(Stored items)

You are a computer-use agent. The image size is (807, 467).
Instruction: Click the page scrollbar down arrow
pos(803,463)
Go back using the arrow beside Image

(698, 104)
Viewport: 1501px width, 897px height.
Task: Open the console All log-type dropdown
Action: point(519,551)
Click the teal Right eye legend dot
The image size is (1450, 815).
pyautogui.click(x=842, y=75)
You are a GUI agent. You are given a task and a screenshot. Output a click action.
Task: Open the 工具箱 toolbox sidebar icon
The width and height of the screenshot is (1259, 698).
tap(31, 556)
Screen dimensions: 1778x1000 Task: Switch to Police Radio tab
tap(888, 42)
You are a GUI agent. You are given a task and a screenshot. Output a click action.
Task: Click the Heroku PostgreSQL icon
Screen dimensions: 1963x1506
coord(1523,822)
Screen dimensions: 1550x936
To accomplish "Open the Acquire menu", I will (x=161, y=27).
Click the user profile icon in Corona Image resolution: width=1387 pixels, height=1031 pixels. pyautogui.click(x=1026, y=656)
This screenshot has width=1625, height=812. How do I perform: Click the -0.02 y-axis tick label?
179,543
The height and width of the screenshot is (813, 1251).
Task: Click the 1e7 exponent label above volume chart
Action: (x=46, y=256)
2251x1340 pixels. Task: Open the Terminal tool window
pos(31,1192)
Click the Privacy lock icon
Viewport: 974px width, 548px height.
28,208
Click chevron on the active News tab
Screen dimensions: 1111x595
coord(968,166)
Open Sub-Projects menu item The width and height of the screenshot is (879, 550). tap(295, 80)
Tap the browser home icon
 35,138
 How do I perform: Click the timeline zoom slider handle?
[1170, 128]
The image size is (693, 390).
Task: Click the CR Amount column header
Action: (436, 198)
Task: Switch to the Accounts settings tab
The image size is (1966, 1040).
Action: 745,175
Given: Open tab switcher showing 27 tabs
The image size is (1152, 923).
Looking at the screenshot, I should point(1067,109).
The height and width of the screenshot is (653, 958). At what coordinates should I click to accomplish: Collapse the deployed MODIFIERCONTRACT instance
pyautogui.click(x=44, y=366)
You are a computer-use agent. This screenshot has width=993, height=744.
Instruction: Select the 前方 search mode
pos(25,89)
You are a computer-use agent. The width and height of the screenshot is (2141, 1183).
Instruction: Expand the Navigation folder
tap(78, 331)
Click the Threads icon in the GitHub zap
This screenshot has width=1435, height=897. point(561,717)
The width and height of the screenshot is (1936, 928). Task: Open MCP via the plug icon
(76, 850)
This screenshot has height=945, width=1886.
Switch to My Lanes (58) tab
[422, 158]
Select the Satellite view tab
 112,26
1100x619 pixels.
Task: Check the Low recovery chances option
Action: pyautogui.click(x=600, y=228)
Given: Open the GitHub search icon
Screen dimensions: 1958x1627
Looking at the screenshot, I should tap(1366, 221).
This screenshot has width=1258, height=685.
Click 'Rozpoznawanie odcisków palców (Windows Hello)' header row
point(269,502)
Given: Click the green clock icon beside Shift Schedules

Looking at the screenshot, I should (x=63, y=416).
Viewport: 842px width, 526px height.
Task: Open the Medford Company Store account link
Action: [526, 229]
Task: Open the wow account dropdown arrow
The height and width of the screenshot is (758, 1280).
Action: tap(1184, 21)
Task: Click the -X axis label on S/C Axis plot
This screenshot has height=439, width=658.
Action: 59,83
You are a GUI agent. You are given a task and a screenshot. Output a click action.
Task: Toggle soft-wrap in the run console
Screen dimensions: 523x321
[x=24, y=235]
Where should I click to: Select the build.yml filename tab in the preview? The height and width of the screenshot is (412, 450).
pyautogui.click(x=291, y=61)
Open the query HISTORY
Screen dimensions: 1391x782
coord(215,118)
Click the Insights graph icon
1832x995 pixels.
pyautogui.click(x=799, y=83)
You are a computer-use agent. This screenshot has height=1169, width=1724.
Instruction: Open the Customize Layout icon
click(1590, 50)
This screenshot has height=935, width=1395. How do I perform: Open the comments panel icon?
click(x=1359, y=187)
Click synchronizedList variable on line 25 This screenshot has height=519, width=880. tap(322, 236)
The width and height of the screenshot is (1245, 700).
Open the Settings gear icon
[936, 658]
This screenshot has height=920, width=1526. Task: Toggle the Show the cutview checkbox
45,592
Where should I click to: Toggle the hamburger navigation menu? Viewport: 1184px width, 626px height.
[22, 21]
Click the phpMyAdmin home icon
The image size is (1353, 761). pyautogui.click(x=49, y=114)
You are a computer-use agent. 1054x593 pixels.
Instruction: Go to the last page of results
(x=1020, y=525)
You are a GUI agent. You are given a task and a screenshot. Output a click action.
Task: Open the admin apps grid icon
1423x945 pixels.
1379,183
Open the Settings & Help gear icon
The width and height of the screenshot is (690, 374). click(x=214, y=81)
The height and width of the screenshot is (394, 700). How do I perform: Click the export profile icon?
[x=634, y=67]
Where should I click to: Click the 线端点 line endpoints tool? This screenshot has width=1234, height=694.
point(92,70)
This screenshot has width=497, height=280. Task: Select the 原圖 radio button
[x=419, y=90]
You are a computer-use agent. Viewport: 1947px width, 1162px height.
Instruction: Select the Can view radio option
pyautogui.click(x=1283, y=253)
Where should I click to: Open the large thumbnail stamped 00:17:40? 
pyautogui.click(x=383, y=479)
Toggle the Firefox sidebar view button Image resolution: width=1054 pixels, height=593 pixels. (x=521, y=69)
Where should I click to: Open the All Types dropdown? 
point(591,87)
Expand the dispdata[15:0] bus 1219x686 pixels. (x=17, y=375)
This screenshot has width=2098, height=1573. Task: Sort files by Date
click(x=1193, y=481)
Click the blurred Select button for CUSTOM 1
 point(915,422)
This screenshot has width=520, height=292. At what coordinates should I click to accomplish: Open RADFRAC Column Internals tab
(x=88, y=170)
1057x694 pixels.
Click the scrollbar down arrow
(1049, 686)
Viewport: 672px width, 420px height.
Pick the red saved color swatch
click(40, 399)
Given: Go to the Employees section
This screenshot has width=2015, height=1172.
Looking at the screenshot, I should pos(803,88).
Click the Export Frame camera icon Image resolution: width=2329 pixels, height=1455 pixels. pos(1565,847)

■ **TASK REQUIREMENTS**
Each line in the entries above that includes the string "computer" should be extracted.

■ **SOLUTION TO THE PROBLEM**
You are a computer-use agent. The image size is (807, 467).
You are a computer-use agent. This screenshot has width=993, height=744.
You are a computer-use agent. The width and height of the screenshot is (2141, 1183).
You are a computer-use agent. This screenshot has height=1169, width=1724.
You are a computer-use agent. 1054x593 pixels.
You are a computer-use agent. Viewport: 1947px width, 1162px height.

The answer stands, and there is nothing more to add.